The IoT can lead to better products for the customer. The connection of products can benefit both the customer and the manufacturer. The maker receives information on use and can track potential issues. The customer can track use also, which leads to better decisions both with current and future use and replacement.
3D printing is becoming a powerful technology for the digitized supply chain. As of spring 2016, over 2/3 of manufacturers had adopted the technology in some aspect of business, and over half expect it to be used for high-volume manufacturing in the next half decade.
3D printing increases competitiveness in several ways. The more efficient and quicker production of prototypes leads to a shorter time to market for a given product. The ability of the supply chain to respond to immediate needs will grow; the mechanic who needs a part can get it in an hour, rather than days.
In addition, obsolete parts and products can remain available to customers. Focusing on customer needs benefits the business, and the ability to keep older equipment running provides good will, at the very least.

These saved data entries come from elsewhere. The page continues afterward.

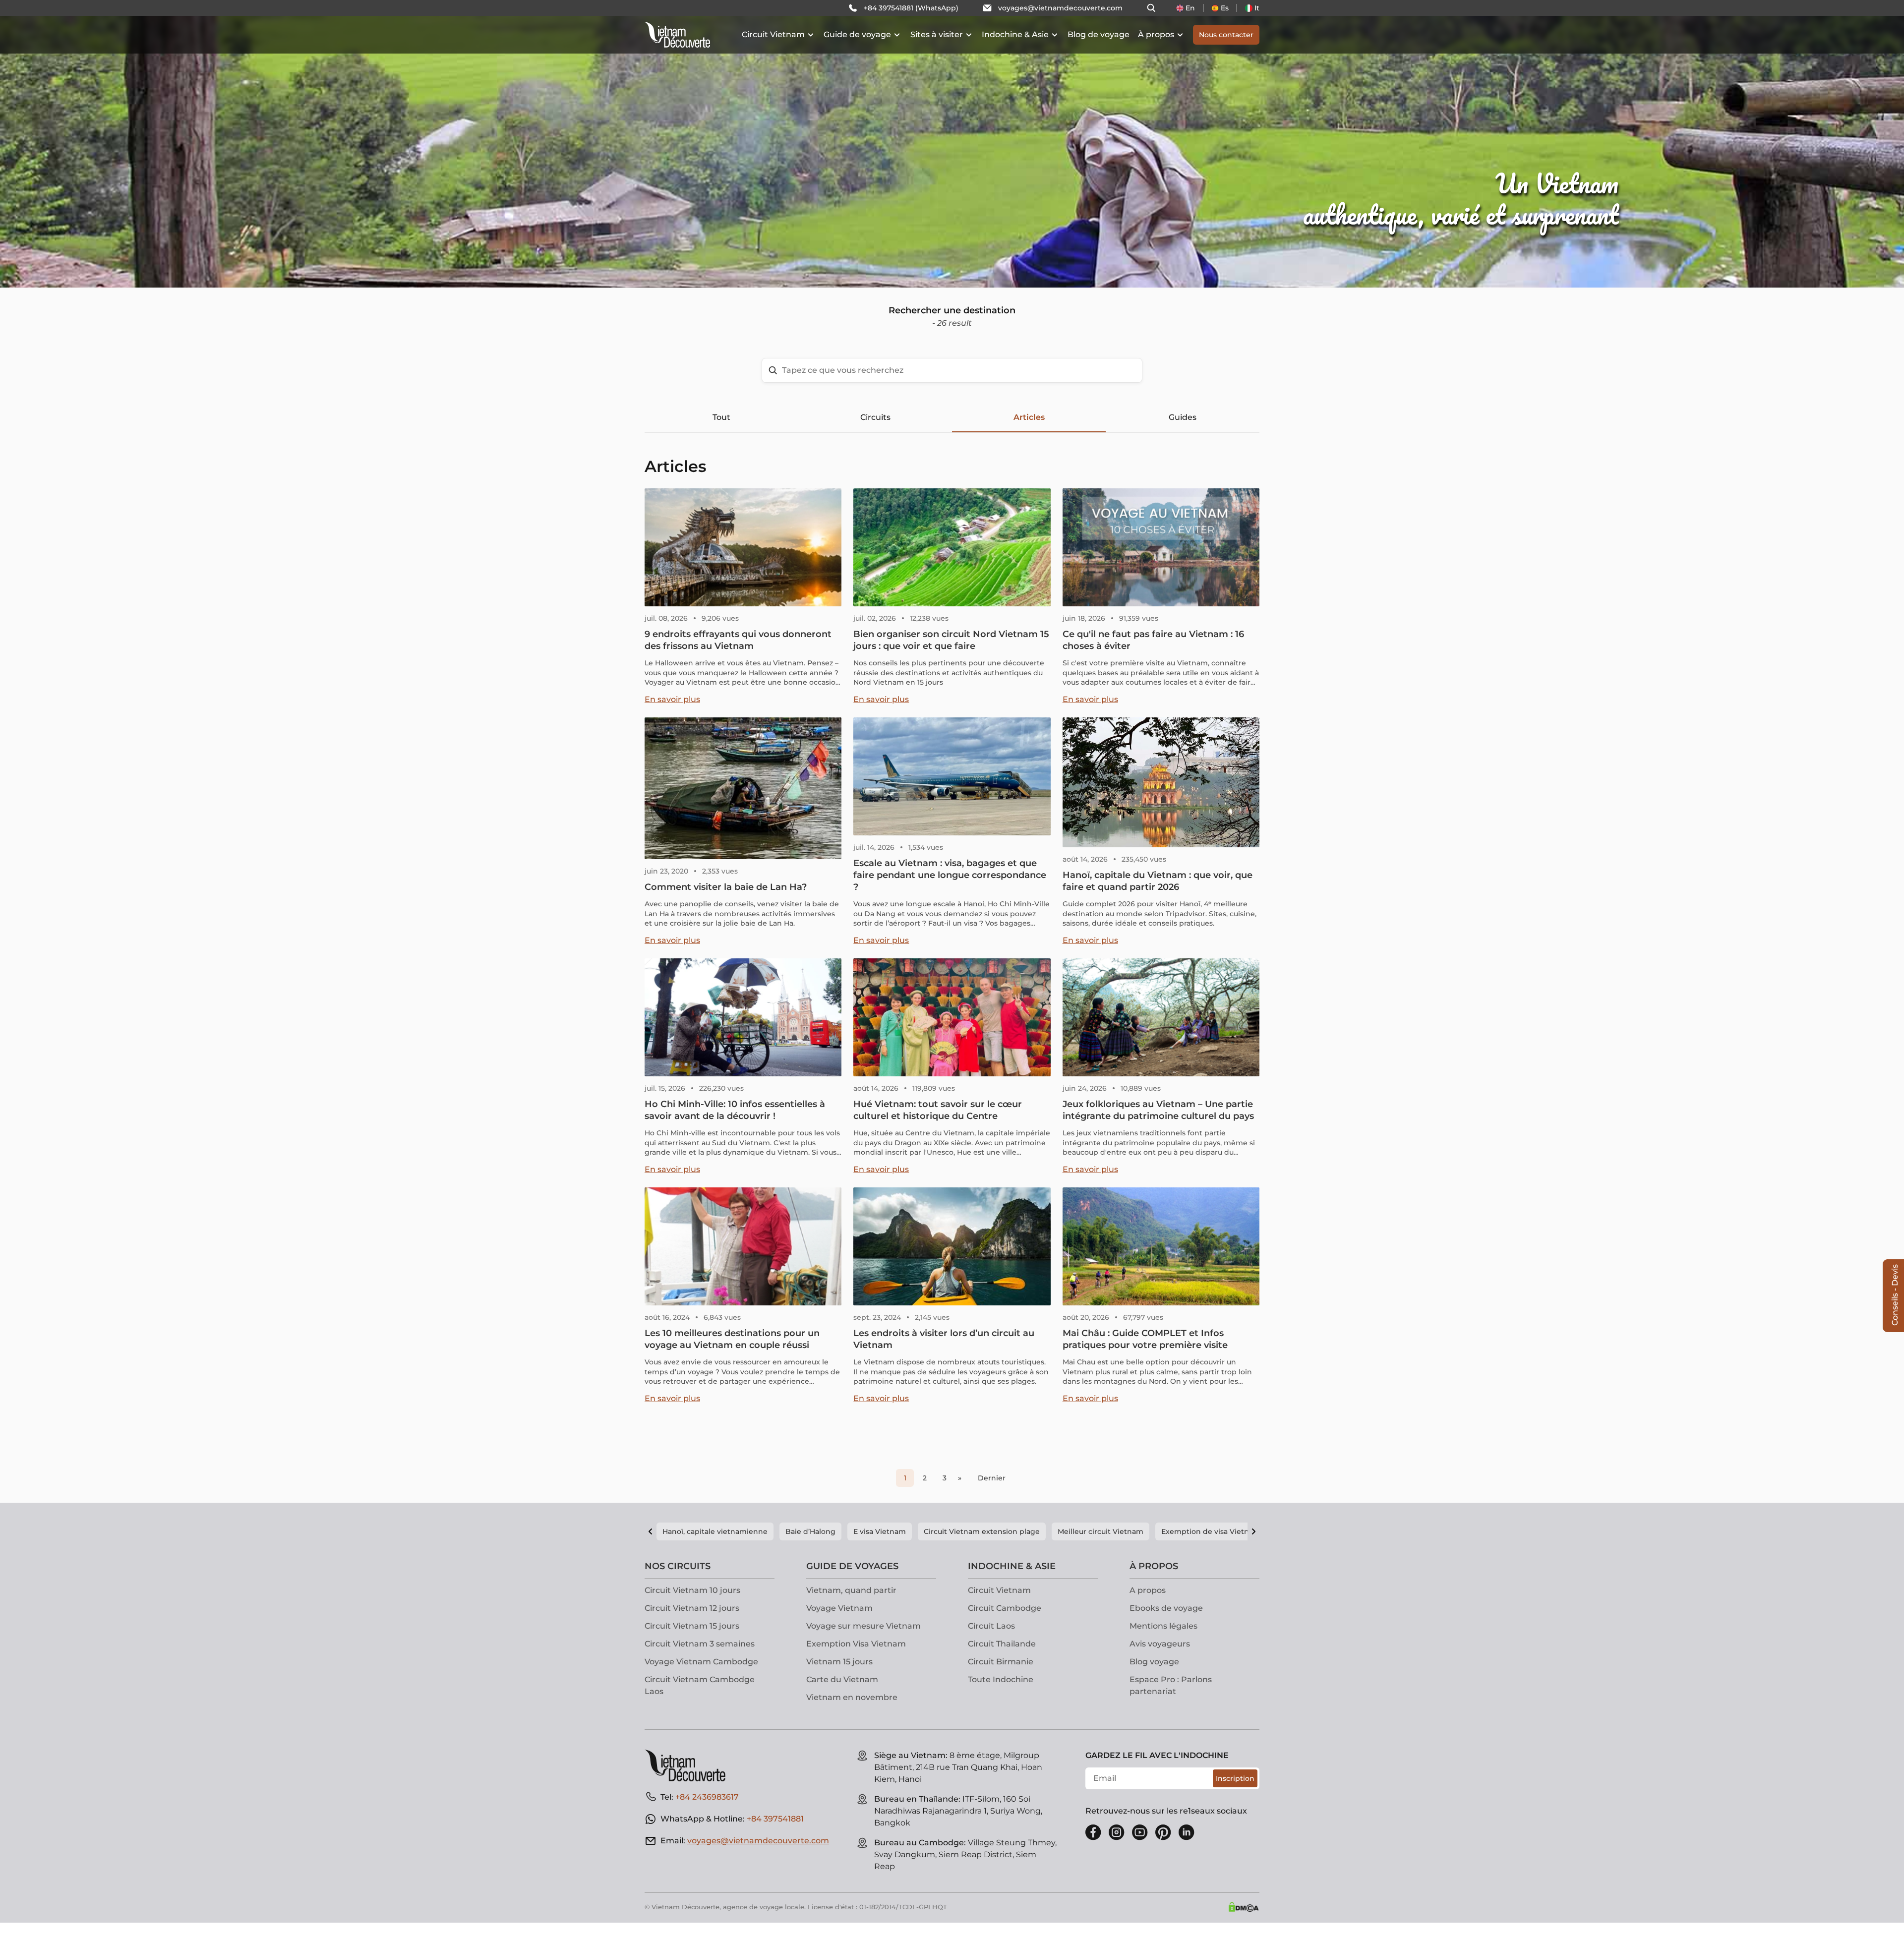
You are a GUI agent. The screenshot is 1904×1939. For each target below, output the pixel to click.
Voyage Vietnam (839, 1608)
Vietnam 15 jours (839, 1661)
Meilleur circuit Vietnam (1100, 1531)
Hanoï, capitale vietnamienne (715, 1531)
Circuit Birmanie (1000, 1661)
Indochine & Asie (1015, 34)
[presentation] (285, 144)
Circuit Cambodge (1004, 1608)
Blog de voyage (1099, 34)
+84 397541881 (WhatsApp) (911, 7)
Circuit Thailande (1002, 1643)
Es (1225, 7)
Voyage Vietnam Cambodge (701, 1661)
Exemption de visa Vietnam (1210, 1531)
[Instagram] (1117, 1832)
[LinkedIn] (1186, 1832)
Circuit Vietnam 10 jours (692, 1590)
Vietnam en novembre (851, 1697)
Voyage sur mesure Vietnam (863, 1626)
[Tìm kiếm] (1151, 8)
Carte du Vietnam (842, 1679)
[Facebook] (1093, 1832)
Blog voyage (1154, 1661)
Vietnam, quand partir (851, 1590)
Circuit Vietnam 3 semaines (700, 1643)
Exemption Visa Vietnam (856, 1643)
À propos (1156, 34)
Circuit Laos (991, 1626)
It (1256, 7)
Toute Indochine (1000, 1679)
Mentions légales (1163, 1626)
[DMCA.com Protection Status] (1243, 1907)
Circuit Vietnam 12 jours (692, 1608)
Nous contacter (1226, 34)
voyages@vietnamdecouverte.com (1060, 7)
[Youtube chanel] (1140, 1832)
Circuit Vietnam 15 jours (692, 1626)
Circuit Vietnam (773, 34)
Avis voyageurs (1160, 1643)
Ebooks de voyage (1166, 1608)
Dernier (992, 1477)
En (1190, 7)
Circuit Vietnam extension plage (982, 1531)
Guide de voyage (857, 34)
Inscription (1235, 1778)
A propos (1148, 1590)
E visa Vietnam (879, 1531)
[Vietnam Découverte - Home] (677, 35)
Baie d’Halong (810, 1531)
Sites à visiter (936, 34)
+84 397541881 (775, 1818)
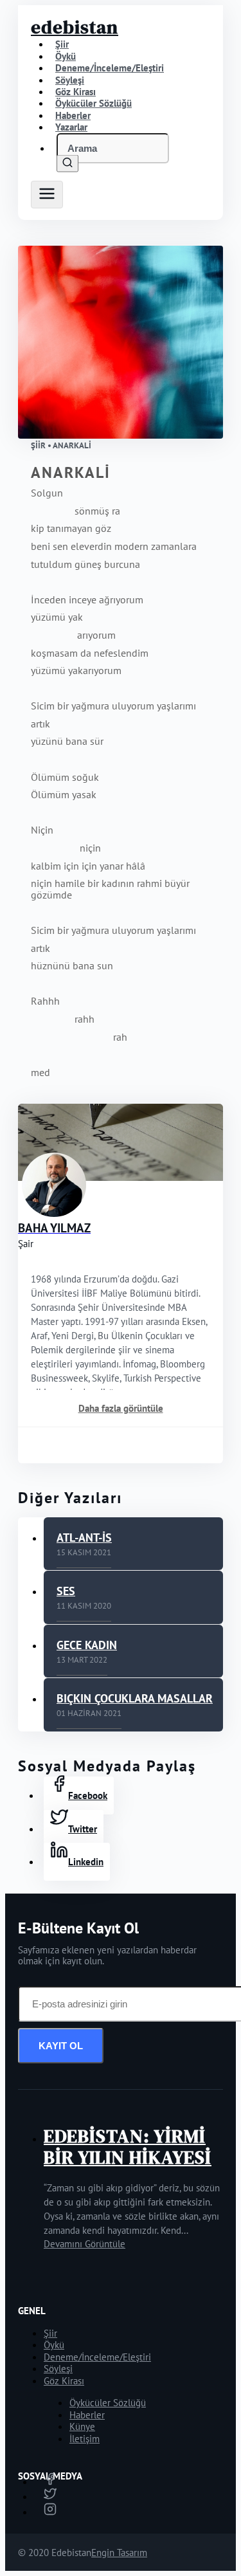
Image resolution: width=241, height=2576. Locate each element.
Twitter (82, 1829)
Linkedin (85, 1862)
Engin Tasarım (119, 2552)
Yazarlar (71, 127)
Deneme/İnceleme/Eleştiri (109, 68)
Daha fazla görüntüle (120, 1408)
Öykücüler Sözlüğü (107, 2403)
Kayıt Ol (61, 2045)
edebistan (74, 27)
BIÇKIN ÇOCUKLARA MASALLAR (135, 1698)
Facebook (87, 1795)
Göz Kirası (64, 2381)
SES (66, 1591)
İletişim (84, 2439)
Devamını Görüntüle (84, 2244)
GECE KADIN (87, 1645)
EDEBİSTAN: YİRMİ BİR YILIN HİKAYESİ (127, 2146)
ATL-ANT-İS (84, 1537)
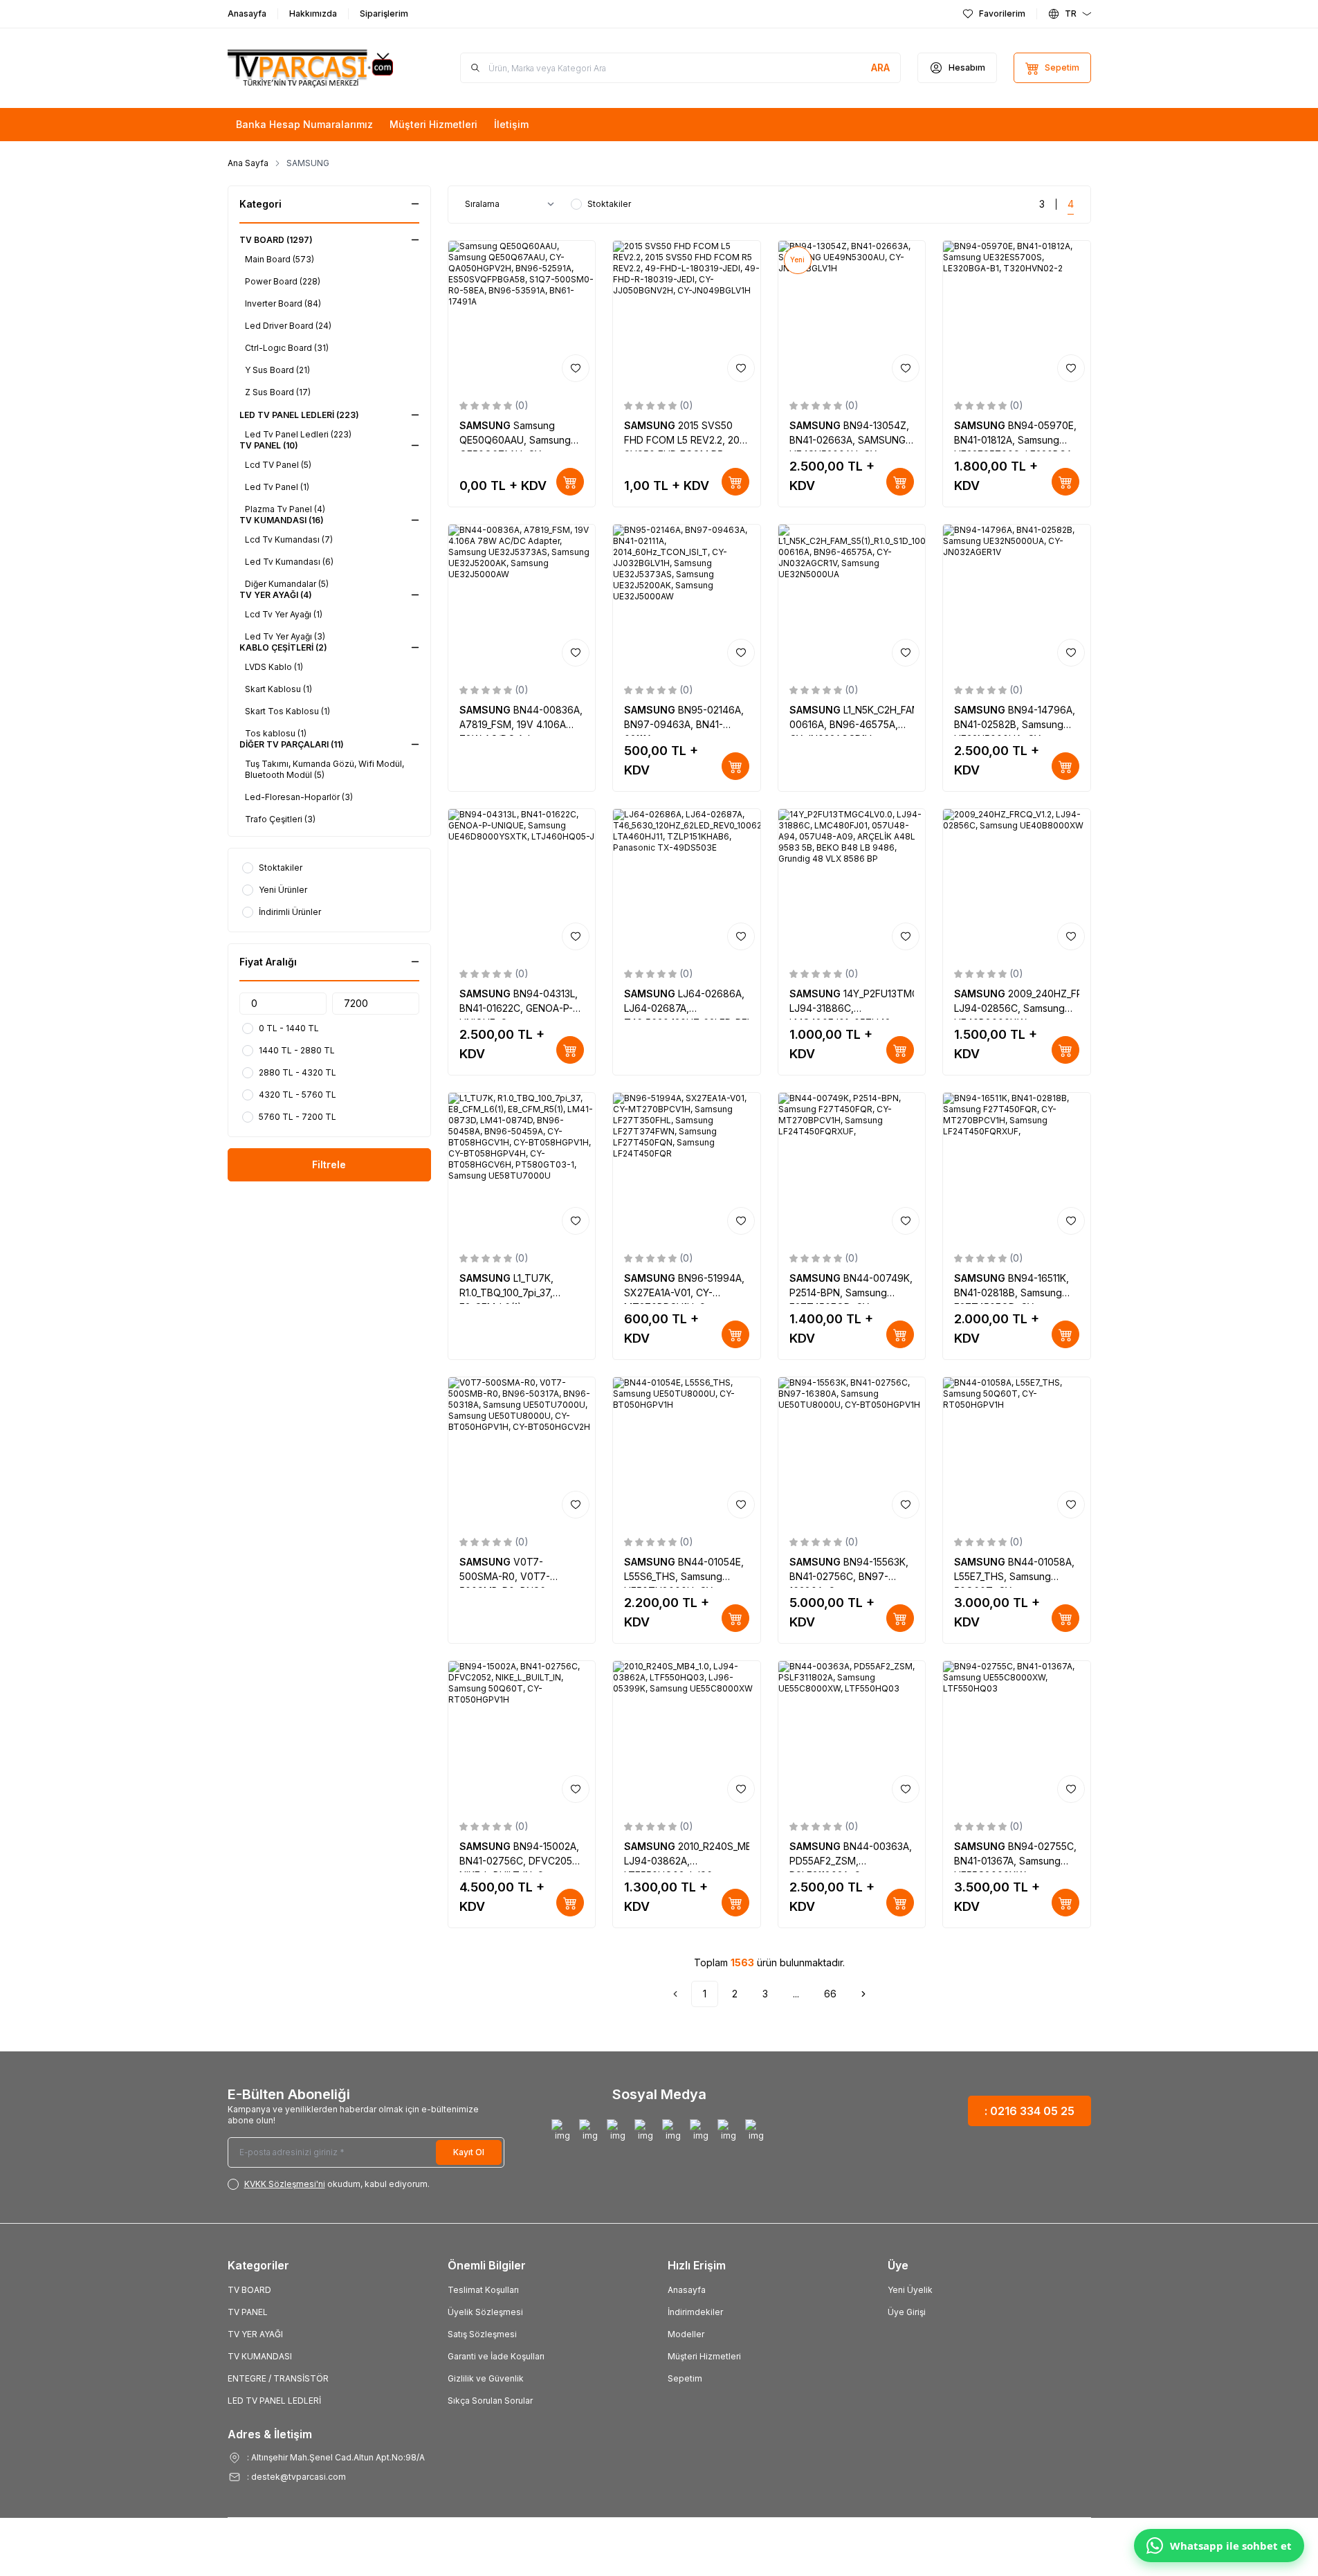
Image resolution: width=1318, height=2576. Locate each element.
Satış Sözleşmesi (482, 2334)
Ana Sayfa (248, 163)
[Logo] (311, 68)
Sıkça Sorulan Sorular (490, 2400)
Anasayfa (687, 2290)
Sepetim (685, 2378)
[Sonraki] (863, 1994)
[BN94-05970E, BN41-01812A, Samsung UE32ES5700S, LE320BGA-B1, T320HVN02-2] (1016, 314)
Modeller (686, 2334)
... (796, 1993)
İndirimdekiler (695, 2312)
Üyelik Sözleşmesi (485, 2312)
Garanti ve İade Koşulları (496, 2356)
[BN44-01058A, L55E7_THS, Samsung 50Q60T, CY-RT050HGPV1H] (1016, 1451)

As the range of printable items increases, economic advantages accrue to the adopters of 3D printing. Customization, variability, and flexibility all provide better value to the customer. Each product can meet specific needs. The technology allows items which once were made up of many parts (for example, a jet engine fuel nozzle) to be printed as one item, saving assembly and cutting the cost of manufacturing by 75%.
Augmented Reality (AR) blends virtual reality with the real world. The ability to use the power of virtual reality to analyze and imagine the real world—or changes to the real world—provides great flexibility.
One application in your supply chain is the ability to plan and envision a new warehouse plan. Using AR to arrange the storage racks, assembly and shipping areas, and other features for the warehouse will speed the design and construction of the facility. Different users can contribute to the plans.
AR can also assist in manufacturing and distribution. Using AR markers on equipment and materials allows the ability to follow the process from raw materials to finished product. It can ensure that shipment will happen efficiently.
Value from Digitizing the Supply Chain
The net result of digitization is increased efficiency and boosted revenue. One estimate indicates efficiency will increase by 4.1% while revenue is boosted by 2.9% per year. Achieving efficiency and revenue increases allows a focus on future product development. Decision makers can worry about the next important thing, rather than what’s going on now.
And that’s the key competitive edge.